Word for word, retype every record in the listing.
- - - - -
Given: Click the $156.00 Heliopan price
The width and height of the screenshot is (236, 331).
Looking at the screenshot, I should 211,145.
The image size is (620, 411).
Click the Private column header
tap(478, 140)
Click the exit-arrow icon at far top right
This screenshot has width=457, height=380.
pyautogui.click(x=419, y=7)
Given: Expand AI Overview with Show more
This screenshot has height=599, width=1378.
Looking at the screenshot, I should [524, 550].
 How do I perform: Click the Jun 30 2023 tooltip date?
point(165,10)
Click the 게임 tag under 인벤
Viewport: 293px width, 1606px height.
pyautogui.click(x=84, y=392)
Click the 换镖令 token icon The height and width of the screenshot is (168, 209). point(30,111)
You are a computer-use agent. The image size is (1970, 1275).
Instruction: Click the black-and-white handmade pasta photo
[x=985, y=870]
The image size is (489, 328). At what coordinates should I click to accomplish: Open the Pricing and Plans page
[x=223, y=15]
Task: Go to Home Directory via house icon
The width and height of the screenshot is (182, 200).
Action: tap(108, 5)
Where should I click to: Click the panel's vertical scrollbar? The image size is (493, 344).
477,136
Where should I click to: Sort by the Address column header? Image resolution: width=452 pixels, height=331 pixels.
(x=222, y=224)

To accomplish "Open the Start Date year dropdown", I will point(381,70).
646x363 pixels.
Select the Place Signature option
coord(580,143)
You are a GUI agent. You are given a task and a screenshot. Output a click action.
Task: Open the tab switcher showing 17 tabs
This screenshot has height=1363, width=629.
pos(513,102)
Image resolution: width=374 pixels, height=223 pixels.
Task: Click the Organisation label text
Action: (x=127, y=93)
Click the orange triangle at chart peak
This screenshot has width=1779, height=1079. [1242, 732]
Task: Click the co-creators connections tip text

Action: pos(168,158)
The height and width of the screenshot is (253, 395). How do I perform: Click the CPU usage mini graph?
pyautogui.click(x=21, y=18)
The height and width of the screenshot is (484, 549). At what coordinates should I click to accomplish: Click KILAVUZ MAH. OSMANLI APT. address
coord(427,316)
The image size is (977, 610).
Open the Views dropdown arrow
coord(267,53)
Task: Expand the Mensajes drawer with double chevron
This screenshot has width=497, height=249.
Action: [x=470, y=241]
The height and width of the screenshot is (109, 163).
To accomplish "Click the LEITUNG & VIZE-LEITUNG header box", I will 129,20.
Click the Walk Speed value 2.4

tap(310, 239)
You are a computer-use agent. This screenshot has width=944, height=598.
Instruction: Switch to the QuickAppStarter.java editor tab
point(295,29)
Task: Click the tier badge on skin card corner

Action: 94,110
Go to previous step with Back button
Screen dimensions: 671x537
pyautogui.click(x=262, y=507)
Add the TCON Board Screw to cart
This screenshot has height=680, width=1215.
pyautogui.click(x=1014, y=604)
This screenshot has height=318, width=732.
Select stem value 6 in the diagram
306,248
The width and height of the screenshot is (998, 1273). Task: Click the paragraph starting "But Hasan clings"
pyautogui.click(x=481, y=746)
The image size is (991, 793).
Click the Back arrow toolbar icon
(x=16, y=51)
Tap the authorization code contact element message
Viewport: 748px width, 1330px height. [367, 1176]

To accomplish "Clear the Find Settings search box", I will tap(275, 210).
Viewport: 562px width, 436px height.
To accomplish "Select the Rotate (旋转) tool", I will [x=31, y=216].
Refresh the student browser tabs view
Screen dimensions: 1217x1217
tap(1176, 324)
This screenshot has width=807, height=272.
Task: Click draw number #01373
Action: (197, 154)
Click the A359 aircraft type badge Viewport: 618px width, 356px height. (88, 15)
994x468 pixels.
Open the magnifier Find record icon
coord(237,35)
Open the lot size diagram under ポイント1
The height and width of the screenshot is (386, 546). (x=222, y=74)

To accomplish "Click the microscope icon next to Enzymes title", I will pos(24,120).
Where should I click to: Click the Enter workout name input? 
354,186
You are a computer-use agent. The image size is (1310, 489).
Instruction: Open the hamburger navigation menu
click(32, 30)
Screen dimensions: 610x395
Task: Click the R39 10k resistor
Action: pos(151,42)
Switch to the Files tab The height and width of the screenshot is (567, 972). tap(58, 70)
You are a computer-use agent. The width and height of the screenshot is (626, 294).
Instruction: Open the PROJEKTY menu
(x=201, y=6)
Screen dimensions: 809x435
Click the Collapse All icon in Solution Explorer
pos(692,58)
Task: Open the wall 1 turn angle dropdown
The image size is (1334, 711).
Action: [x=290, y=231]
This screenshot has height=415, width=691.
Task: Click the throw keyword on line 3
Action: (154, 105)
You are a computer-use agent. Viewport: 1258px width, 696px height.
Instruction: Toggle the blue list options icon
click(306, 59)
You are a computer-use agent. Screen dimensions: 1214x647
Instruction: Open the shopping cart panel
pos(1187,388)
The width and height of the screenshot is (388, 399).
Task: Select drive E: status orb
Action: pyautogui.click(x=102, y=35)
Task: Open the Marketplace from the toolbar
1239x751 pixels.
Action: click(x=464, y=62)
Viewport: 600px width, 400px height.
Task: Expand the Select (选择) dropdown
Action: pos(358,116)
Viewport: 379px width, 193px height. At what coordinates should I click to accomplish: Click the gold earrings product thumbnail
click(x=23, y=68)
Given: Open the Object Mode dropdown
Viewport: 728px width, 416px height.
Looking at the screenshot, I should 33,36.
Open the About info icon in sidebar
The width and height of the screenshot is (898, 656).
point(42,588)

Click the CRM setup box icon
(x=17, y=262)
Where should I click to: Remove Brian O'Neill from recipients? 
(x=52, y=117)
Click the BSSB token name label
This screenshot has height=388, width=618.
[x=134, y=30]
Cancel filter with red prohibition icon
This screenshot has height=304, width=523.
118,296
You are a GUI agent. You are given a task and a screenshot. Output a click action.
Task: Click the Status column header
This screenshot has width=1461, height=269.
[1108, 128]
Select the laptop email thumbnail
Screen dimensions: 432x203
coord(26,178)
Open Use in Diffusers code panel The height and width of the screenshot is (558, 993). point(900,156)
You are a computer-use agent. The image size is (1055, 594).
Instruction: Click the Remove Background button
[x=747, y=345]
- - - - -
| Completed exercise |
Given: Click the $156.00 Heliopan price
The width and height of the screenshot is (236, 331).
Looking at the screenshot, I should 211,145.
The image size is (620, 411).
Click the Private column header
tap(478, 140)
Click the exit-arrow icon at far top right
This screenshot has width=457, height=380.
pyautogui.click(x=419, y=7)
Given: Expand AI Overview with Show more
This screenshot has height=599, width=1378.
Looking at the screenshot, I should [524, 550].
 How do I perform: Click the Jun 30 2023 tooltip date?
point(165,10)
Click the 게임 tag under 인벤
Viewport: 293px width, 1606px height.
pyautogui.click(x=84, y=392)
Click the 换镖令 token icon The height and width of the screenshot is (168, 209). point(30,111)
You are a computer-use agent. The image size is (1970, 1275).
Instruction: Click the black-and-white handmade pasta photo
[x=985, y=870]
The image size is (489, 328). At what coordinates should I click to accomplish: Open the Pricing and Plans page
[x=223, y=15]
Task: Go to Home Directory via house icon
The width and height of the screenshot is (182, 200).
Action: tap(108, 5)
Where should I click to: Click the panel's vertical scrollbar? The image size is (493, 344).
477,136
Where should I click to: Sort by the Address column header? Image resolution: width=452 pixels, height=331 pixels.
(x=222, y=224)

To accomplish "Open the Start Date year dropdown", I will point(381,70).
646x363 pixels.
Select the Place Signature option
coord(580,143)
You are a GUI agent. You are given a task and a screenshot. Output a click action.
Task: Open the tab switcher showing 17 tabs
This screenshot has height=1363, width=629.
pos(513,102)
Image resolution: width=374 pixels, height=223 pixels.
Task: Click the Organisation label text
Action: (x=127, y=93)
Click the orange triangle at chart peak
This screenshot has width=1779, height=1079. [1242, 732]
Task: Click the co-creators connections tip text

Action: pos(168,158)
The height and width of the screenshot is (253, 395). How do I perform: Click the CPU usage mini graph?
pyautogui.click(x=21, y=18)
The height and width of the screenshot is (484, 549). At what coordinates should I click to accomplish: Click KILAVUZ MAH. OSMANLI APT. address
coord(427,316)
The image size is (977, 610).
Open the Views dropdown arrow
coord(267,53)
Task: Expand the Mensajes drawer with double chevron
This screenshot has width=497, height=249.
Action: [x=470, y=241]
The height and width of the screenshot is (109, 163).
To accomplish "Click the LEITUNG & VIZE-LEITUNG header box", I will 129,20.
Click the Walk Speed value 2.4

tap(310, 239)
You are a computer-use agent. This screenshot has width=944, height=598.
Instruction: Switch to the QuickAppStarter.java editor tab
point(295,29)
Task: Click the tier badge on skin card corner

Action: 94,110
Go to previous step with Back button
Screen dimensions: 671x537
pyautogui.click(x=262, y=507)
Add the TCON Board Screw to cart
This screenshot has height=680, width=1215.
pyautogui.click(x=1014, y=604)
This screenshot has height=318, width=732.
Select stem value 6 in the diagram
306,248
The width and height of the screenshot is (998, 1273). Task: Click the paragraph starting "But Hasan clings"
pyautogui.click(x=481, y=746)
The image size is (991, 793).
Click the Back arrow toolbar icon
(x=16, y=51)
Tap the authorization code contact element message
Viewport: 748px width, 1330px height. [367, 1176]

To accomplish "Clear the Find Settings search box", I will tap(275, 210).
Viewport: 562px width, 436px height.
To accomplish "Select the Rotate (旋转) tool", I will [x=31, y=216].
Refresh the student browser tabs view
Screen dimensions: 1217x1217
tap(1176, 324)
This screenshot has width=807, height=272.
Task: Click draw number #01373
Action: (197, 154)
Click the A359 aircraft type badge Viewport: 618px width, 356px height. (88, 15)
994x468 pixels.
Open the magnifier Find record icon
coord(237,35)
Open the lot size diagram under ポイント1
The height and width of the screenshot is (386, 546). (x=222, y=74)

To accomplish "Click the microscope icon next to Enzymes title", I will pos(24,120).
Where should I click to: Click the Enter workout name input? 
354,186
You are a computer-use agent. The image size is (1310, 489).
Instruction: Open the hamburger navigation menu
click(32, 30)
Screen dimensions: 610x395
Task: Click the R39 10k resistor
Action: pos(151,42)
Switch to the Files tab The height and width of the screenshot is (567, 972). tap(58, 70)
You are a computer-use agent. The width and height of the screenshot is (626, 294).
Instruction: Open the PROJEKTY menu
(x=201, y=6)
Screen dimensions: 809x435
Click the Collapse All icon in Solution Explorer
pos(692,58)
Task: Open the wall 1 turn angle dropdown
The image size is (1334, 711).
Action: [x=290, y=231]
This screenshot has height=415, width=691.
Task: Click the throw keyword on line 3
Action: (154, 105)
You are a computer-use agent. Viewport: 1258px width, 696px height.
Instruction: Toggle the blue list options icon
click(306, 59)
You are a computer-use agent. Screen dimensions: 1214x647
Instruction: Open the shopping cart panel
pos(1187,388)
The width and height of the screenshot is (388, 399).
Task: Select drive E: status orb
Action: pyautogui.click(x=102, y=35)
Task: Open the Marketplace from the toolbar
1239x751 pixels.
Action: click(x=464, y=62)
Viewport: 600px width, 400px height.
Task: Expand the Select (选择) dropdown
Action: pos(358,116)
Viewport: 379px width, 193px height. At what coordinates should I click to accomplish: Click the gold earrings product thumbnail
click(x=23, y=68)
Given: Open the Object Mode dropdown
Viewport: 728px width, 416px height.
Looking at the screenshot, I should 33,36.
Open the About info icon in sidebar
The width and height of the screenshot is (898, 656).
point(42,588)

Click the CRM setup box icon
(x=17, y=262)
Where should I click to: Remove Brian O'Neill from recipients? 
(x=52, y=117)
Click the BSSB token name label
This screenshot has height=388, width=618.
[x=134, y=30]
Cancel filter with red prohibition icon
This screenshot has height=304, width=523.
118,296
You are a GUI agent. You are given a task and a screenshot. Output a click action.
Task: Click the Status column header
This screenshot has width=1461, height=269.
[1108, 128]
Select the laptop email thumbnail
Screen dimensions: 432x203
coord(26,178)
Open Use in Diffusers code panel The height and width of the screenshot is (558, 993). point(900,156)
You are a computer-use agent. The image size is (1055, 594).
Instruction: Click the Remove Background button
[x=747, y=345]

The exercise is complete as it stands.